Stated goal — In the rows below, swap "VAT" for "tax" everywhere it occurs and give the rows back with nothing else changed.

Given information —
------

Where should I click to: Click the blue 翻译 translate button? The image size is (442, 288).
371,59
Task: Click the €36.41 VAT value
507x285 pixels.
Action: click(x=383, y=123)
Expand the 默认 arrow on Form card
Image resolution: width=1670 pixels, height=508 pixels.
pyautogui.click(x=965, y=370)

------

Output for this exercise —
Where should I click to: Click the blue 翻译 translate button? The image size is (442, 288).
371,59
Task: Click the €36.41 tax value
507x285 pixels.
Action: click(x=383, y=123)
Expand the 默认 arrow on Form card
Image resolution: width=1670 pixels, height=508 pixels.
pyautogui.click(x=965, y=370)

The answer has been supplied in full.